В этом новом видео Соломон ещё более однозначно выводит киноавангард на современную культурную арену. Соломон — не первый, кто делает фильмы из материалов, снятых в видеоиграх. Множество примеров других подобных фильмов можно найти на различных видеохостингах. Но Соломон привносит в эту стезю то, чего нет у других — чувствительность и творческую силу ветерана киноавангарда, культивированные годами работы над глубоко личными фильмами. Немалая часть нынешнего авангардного кинематографа посвящена попыткам выйти за границы, которые авангард сконструировал для себя. Некоторые кинематографисты из старшего поколения обратились сегодня к новым технологиям — но немногим удавалось делать видеоработы, способные тягаться с их плёночными фильмами. В то же время, некоторые молодые кинематографисты остаются ортодоксальными, чувствуя себя легитимными художниками лишь когда они работают с традиционными материалами, техниками и стратегиями.
Имеющий за спиной историю сотрудничества с знаковым художником Стэном Брэкиджем, сохранявшим фанатичную приверженность к плёночному кино и испытывавшим отвращение к особенностям видеоизображения, Соломон тоже чувствовал давление самоограничений:
«Я начал чувствовать себя так, словно оказался в ловушке, которую сам же расставил, и посвящал себя созданию фильмов строго определённого типа. Эта [видеоигра] вернула мне молодость в столь многих смыслах… Она действительно предоставила мне направление творческого выражения, которое было совершенно новым для меня. Возможно, уход Стэна [Брэкиджа] освободил меня, так же как смерть Марка внушила мне настоятельную необходимость снять эти работы. Как я говорил, мне кажется, что эти работы возвращают меня к тому, на чём я остановился ДО того, как узнал обо всём этом… Здесь я, наверное, подошёл ближе всего к тому, кто я на самом деле есть, кем бы я был, если бы никогда не обнаружил мир авангардного кинематографа и всё ещё сидел у себя комнате в свои шестнадцать и слушал грустные песни.»[7]
Соломон говорит о своих новых работах:
«Знаете, я совсем не думаю о себе как об авангардном ком бы то ни было в последнее время (в одиночестве в своём доме, в этом тихом пригороде, когда вокруг - только мои вещи), или же как о части какого бы то ни было движения (хотя, конечно же, на самом деле я ей являюсь).

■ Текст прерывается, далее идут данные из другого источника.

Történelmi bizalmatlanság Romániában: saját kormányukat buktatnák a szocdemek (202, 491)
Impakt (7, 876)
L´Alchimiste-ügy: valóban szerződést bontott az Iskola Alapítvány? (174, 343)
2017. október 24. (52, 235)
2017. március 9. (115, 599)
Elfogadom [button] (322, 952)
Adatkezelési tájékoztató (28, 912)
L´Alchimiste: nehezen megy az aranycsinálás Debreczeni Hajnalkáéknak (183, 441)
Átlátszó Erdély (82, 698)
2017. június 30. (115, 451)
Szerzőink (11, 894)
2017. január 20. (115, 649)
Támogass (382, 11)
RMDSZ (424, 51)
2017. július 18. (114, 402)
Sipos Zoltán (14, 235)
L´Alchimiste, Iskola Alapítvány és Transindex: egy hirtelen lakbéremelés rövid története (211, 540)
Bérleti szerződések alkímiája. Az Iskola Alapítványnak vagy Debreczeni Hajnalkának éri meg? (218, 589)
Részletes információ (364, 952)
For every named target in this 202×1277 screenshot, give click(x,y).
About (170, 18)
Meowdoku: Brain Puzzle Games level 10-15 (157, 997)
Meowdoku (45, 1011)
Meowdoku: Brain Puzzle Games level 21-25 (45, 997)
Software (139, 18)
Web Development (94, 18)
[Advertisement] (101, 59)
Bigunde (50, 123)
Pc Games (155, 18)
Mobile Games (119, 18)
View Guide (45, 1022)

Мне просто интересна работа, что под рукой, а не то, как она вписывается в общую картину — не думаю, что я верю в то, что таковая сейчас вообще существует… И я никогда не думаю о том, чтобы двигать медиум вперёд и так далее. Война окончена.»[8]
Его сомнения парадоксальны, поскольку Соломон не сделал бы этих видео, не будучи глубоко вовлечённым в традицию авангардного кинематографа. В то же время, эти работы проникнуты подлинным духом авангарда ровно потому, что они порывают со стандартизованными представлениями об эксперименте и углубляются в неизведанные территории.
Обратившись к современным технологиям, Соломон продемонстрировал, что они предлагают новые способы видеть и новые способы исследовать кинематографическую форму. Несмотря на весомость его высказывания, Соломон не приступал к этому проекту с намерением произвести высокое искусство — всё началось достаточно невинно, как развлечение в компании друга.
___________________________________________________
[1] Фил Соломон, в письме авторам, 22 мая 2008.
[2] Фил Соломон, в письме авторам, 22 мая 2008.
[3] Michael Sicinski, “Phil Solomon Visits San Andreas and Escapes, Not Unscathed: Notes on Two Recent Works,” Cinema Scope 30, 2007.
[4] Фил Соломон, в письме авторам, 22 мая 2008.
[5] Фил Соломон, в письме авторам, 22 мая 2008.
[6] Фил Соломон, в письме авторам, 22 мая 2008.